In a voice bursting with immediacy and truth, Malin shares the absurdities of growing up and fitting in as her family struggles with the buried pain of mistakes made and secrets kept.

Profound, compassionate and as funny as it is dark, Malin’s story is an offbeat examination and celebration of the brutal, bizarre and beautiful unpredictability of being human.

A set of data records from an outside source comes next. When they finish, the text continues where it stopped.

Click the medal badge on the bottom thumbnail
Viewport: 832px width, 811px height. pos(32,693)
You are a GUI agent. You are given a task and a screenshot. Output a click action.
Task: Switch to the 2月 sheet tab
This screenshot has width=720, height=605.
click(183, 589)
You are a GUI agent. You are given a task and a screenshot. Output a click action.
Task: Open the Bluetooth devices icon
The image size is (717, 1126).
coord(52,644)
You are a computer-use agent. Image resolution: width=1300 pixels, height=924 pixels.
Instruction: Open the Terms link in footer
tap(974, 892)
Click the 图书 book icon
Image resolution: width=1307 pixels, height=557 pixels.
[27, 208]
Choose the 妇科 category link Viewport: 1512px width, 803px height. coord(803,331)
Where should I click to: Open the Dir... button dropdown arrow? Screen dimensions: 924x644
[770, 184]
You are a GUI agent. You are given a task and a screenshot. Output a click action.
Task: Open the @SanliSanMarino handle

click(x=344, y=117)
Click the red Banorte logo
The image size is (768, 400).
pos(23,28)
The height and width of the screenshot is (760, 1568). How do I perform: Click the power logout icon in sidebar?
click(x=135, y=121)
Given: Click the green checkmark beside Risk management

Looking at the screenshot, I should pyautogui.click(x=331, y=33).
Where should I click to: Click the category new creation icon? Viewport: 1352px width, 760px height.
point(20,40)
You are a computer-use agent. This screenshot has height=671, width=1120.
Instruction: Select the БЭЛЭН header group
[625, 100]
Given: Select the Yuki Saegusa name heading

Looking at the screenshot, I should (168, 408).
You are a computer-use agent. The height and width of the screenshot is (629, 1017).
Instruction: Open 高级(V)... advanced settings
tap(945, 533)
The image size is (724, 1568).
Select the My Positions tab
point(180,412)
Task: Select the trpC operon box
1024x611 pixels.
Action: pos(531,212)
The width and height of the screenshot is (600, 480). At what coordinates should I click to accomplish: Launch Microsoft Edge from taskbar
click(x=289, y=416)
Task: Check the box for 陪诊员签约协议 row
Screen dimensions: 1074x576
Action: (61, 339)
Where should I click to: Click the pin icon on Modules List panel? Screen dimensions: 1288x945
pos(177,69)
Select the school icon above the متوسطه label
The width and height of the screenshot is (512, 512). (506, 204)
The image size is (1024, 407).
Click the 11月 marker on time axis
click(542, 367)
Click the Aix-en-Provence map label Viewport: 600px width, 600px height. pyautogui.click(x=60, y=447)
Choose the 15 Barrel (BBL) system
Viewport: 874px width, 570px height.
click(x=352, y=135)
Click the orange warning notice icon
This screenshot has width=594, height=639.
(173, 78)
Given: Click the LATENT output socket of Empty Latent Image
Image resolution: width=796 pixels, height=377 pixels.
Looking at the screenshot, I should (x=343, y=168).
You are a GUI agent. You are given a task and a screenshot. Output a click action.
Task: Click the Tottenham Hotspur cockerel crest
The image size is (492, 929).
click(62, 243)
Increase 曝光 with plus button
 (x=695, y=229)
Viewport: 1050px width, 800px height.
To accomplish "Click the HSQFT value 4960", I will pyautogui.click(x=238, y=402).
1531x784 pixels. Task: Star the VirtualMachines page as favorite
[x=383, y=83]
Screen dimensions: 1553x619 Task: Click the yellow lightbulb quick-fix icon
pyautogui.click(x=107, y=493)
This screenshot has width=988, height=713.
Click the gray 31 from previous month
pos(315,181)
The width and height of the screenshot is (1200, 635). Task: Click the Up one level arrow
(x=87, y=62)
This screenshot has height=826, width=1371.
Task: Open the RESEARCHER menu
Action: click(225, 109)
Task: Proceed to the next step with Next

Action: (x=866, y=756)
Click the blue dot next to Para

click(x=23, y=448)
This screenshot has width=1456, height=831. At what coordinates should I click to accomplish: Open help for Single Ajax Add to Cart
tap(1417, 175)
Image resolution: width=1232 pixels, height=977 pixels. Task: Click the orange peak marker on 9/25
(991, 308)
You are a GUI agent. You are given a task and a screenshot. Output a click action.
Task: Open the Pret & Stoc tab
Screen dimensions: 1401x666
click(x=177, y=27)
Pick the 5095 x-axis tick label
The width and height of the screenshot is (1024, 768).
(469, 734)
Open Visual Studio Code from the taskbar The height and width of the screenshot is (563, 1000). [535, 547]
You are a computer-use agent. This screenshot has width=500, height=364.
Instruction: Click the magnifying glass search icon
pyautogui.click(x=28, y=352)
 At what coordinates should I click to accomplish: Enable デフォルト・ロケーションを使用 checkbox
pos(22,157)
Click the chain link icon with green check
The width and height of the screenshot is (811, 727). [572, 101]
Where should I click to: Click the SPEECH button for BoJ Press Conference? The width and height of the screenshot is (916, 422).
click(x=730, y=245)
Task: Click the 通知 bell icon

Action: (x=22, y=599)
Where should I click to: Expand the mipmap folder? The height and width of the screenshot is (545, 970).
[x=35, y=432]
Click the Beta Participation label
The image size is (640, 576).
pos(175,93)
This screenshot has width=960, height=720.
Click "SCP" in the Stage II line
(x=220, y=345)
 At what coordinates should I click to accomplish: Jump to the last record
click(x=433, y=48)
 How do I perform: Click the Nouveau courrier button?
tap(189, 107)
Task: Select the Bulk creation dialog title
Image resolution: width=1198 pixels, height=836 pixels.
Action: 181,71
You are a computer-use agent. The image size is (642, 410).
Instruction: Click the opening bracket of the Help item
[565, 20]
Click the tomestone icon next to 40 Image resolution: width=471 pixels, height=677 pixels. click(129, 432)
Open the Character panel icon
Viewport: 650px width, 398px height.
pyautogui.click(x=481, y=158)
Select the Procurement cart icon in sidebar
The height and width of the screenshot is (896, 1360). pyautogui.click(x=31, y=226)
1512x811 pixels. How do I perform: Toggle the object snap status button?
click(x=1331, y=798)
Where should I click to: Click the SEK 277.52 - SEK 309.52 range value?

If you love the freshness and honesty of The Perks of Being a Wallflower, the emotional depth of John Green, and the irreverent wit of Little Miss Sunshine, push this to the top of your TBR pile. 

First Thoughts…

The first thing that crossed my mind when The Unpredictability of Being Human appeared in my lap was that it had that certain je ne sais quoi. It reminded me of something John Green might write, but with a spirited twist. I was so eager to get into this but I was swarmed with TBR books around the holidays that I didn’t get a chance to read this until early February! 

My Review…

Malin, straight away, is quite an unusual main character. Her point of view and inner monologue on the world is striking, bordering on painfully honest. She sounds much older than her age, fifteen, throughout her POV. Malin’s family are a huge part of her troubles and bigger picture on life. There’s the situation surrounding her Mom’s drinking, her Father’s temper and brother’s troublesome behaviour. These things make Malin overwhelmed by these trusting, innocent ways to cope with not being able to change what her life is. 
What’s different about The Unpredictability of Being Human is that there is no solid plot. But in that way, it’s even more interesting, if that makes sense. It’s a crack into the universe inside Malin’s mind and a teenage life. And just a glimpse into her world is bittersweet, relateable and addictive. She’s to-the-point and there’s no messing about with her thoughts on everyday life, so there’s that same, definite maturity to her point of view that definitely made me feel like I was reading about someone a few years older (but not in a bad way). 
Overall, I flew through the pages SO FAST. I think it was over three nights that I read this before bed and it was such a refreshing, slice-of-heaven that I think it’s one of those books I could pick up again in months time and re-read. The writing does take some time to get used to in Malin’s ways of talking to us as readers, but it’s honestly such a great read that I can’t think of anything that was negative about The Unpredictability of Being Human. If you love feel-good YA or similar to the John Green demographic, you’ll adore this book. Amazing read – four stars!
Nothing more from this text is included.